Recently, my life feels like a mad swing between two poles on a pendulum. The house is either sparkling clean in preparation for guests, or dusty and untidy, dishes piled in the sink, after they’ve gone. Our weekends are either crammed with social engagements, or they stretch out ahead of us, long and lazy (how grateful I was, this past weekend, for the latter). Our meals are either elaborate and delicious (chicken curry with jalapenos and sweet peaches) or quick renditions of the tried-and-true standbys (homemade pizza, pasta tossed with tomatoes and basil, burrito night). (Tasty, but boring after a while.)
Similarly, my mind is either frantically cluttered, chasing a to-do list longer than my arm, tearing through books to review, trying to keep up with friendships and freelance projects and the demands of the day job, or blissfully serene, affording plenty of time to curl up with a Madeleine L’Engle novel on a Saturday afternoon. There hasn’t been much balance, or indeed much in-between time.
Mending, I’ve discovered, can be an antidote to this crazed back-and-forth – a chance to stop, in the middle of commitments and commutes, present stresses and future worries, and focus on one little thing. I’m no professional seamstress (I knit better than I sew), but I can sew on a button, mend a torn seam, insert a clear snap on a shirt placket in the place where it tends to gap open. And there’s satisfaction in threading my needle with just the right color of thread, and making tiny, precise stitches to close a hole or adjust a fold or hold a seam together. I’m always amazed by the strength of those tiny stitches, and the sense of accomplishment I get afterward.

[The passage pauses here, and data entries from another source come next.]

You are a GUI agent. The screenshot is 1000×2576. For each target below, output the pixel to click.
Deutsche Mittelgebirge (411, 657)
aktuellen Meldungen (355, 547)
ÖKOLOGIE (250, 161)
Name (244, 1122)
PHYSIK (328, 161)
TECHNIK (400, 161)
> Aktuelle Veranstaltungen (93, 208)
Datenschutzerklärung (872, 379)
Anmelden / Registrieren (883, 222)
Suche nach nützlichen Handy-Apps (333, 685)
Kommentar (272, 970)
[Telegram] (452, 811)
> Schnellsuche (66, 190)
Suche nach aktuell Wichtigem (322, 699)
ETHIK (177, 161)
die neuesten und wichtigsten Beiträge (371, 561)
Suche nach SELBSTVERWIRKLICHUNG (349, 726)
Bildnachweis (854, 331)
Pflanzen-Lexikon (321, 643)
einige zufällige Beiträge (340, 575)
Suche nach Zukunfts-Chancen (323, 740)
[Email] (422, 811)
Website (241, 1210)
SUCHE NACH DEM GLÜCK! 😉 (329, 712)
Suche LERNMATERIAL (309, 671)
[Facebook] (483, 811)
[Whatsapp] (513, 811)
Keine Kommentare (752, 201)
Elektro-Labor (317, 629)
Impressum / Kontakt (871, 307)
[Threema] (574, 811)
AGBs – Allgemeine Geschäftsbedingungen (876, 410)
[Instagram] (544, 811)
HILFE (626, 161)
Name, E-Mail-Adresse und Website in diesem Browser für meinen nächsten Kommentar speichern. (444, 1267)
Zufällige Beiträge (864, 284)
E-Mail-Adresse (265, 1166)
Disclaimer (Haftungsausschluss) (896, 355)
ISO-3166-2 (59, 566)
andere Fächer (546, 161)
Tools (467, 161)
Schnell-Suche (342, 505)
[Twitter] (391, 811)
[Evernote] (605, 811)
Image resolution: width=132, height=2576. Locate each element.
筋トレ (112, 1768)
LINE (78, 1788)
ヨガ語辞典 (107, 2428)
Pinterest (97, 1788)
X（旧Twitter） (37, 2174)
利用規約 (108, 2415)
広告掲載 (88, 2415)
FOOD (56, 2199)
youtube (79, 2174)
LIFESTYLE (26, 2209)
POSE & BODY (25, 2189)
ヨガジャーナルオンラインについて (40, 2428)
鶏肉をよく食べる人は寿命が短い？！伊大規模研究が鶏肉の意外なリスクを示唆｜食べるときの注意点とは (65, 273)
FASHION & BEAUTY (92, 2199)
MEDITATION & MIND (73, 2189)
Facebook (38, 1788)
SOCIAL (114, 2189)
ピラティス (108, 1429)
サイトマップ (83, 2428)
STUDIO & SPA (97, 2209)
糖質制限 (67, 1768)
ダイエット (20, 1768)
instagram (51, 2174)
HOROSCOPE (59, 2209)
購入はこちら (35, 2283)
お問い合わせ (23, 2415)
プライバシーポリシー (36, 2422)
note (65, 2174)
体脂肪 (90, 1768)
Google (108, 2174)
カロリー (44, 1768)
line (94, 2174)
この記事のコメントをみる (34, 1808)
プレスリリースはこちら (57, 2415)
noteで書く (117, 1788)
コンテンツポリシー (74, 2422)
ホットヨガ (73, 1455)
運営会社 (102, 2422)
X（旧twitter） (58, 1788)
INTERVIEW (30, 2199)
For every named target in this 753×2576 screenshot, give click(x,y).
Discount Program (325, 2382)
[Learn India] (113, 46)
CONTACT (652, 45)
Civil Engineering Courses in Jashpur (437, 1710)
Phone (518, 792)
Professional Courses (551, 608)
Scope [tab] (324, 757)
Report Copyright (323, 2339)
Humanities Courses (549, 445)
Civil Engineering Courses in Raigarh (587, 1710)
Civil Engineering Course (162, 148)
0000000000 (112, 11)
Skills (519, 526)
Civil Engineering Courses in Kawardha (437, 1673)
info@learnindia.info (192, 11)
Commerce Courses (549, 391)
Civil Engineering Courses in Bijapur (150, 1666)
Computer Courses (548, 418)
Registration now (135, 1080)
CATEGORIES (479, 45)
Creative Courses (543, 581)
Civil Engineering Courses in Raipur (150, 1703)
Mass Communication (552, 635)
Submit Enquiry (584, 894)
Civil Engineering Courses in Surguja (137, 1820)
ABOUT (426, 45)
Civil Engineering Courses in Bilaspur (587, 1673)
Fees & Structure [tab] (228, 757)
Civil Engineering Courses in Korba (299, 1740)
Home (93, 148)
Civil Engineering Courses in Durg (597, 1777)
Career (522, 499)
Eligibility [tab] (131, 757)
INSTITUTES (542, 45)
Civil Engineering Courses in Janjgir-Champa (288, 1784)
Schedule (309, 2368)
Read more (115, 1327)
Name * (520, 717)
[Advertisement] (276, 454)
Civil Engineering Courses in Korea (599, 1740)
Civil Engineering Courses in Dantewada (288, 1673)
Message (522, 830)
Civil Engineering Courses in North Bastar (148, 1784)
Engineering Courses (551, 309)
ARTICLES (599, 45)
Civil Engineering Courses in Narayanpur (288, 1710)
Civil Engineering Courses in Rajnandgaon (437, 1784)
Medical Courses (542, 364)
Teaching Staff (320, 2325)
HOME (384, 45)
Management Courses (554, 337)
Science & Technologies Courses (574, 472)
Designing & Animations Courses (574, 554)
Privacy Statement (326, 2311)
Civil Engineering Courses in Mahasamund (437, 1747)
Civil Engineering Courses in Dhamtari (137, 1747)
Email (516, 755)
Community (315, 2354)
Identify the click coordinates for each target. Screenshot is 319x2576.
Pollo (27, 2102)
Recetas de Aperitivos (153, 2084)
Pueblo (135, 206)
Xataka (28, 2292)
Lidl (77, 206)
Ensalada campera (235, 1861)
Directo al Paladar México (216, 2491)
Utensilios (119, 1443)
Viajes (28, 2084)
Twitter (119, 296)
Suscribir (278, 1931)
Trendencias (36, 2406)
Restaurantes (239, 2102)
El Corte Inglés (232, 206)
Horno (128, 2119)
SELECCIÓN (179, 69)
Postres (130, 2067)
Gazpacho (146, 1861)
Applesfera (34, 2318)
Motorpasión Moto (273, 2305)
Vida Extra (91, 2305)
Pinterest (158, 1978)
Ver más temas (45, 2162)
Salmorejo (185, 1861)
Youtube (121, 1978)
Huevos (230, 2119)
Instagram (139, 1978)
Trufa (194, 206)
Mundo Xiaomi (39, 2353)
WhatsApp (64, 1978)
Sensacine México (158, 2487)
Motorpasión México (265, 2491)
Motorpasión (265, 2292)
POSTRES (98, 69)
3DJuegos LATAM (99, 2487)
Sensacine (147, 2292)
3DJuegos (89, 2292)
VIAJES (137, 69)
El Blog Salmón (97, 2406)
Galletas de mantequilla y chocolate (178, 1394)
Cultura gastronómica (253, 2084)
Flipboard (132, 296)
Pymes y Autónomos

Again and again, when I get frantic and tired and spread thin, I have to remind myself: the small steps are often the most effective ones. Washing a sink full of dishes. Making my bed in the morning. Sipping tea or savoring fruit sorbet in the evening, over an episode of Friends or The Mary Tyler Moore Show or a chapter of a good book. Sorting the books and magazines into neat stacks on the coffee table. And mending a hole in a skirt or anchoring a stray button back where it belongs.
Does anyone else derive this kind of pleasure from mending, or from another small, tactile (but enormously satisfying) task? And how do you “mend” your life when it all starts to unravel?
I definitely know what you mean. I love a good single-minded task to calm the storm or find balance.
I do also get this kind of satisfaction when completing the most simple tasks. Yesterday, all I did was clear off my bathroom counter, pulling all the lotion bottles, hair clips, etc in their designated places and I felt like I could breath a little easier. And there is nothing like straightening up a small area in your house to motivate you and get you moving onto bigger tasks.
Throwing things away. Nothing beats throwing things away either at home or at work.
I think this is why I love working at the bindery. The work can be tedious and repetitive, but it gives me a chance to shut off my brain and just work with my hands. It’s a nice (and needed) counterbalance to teaching!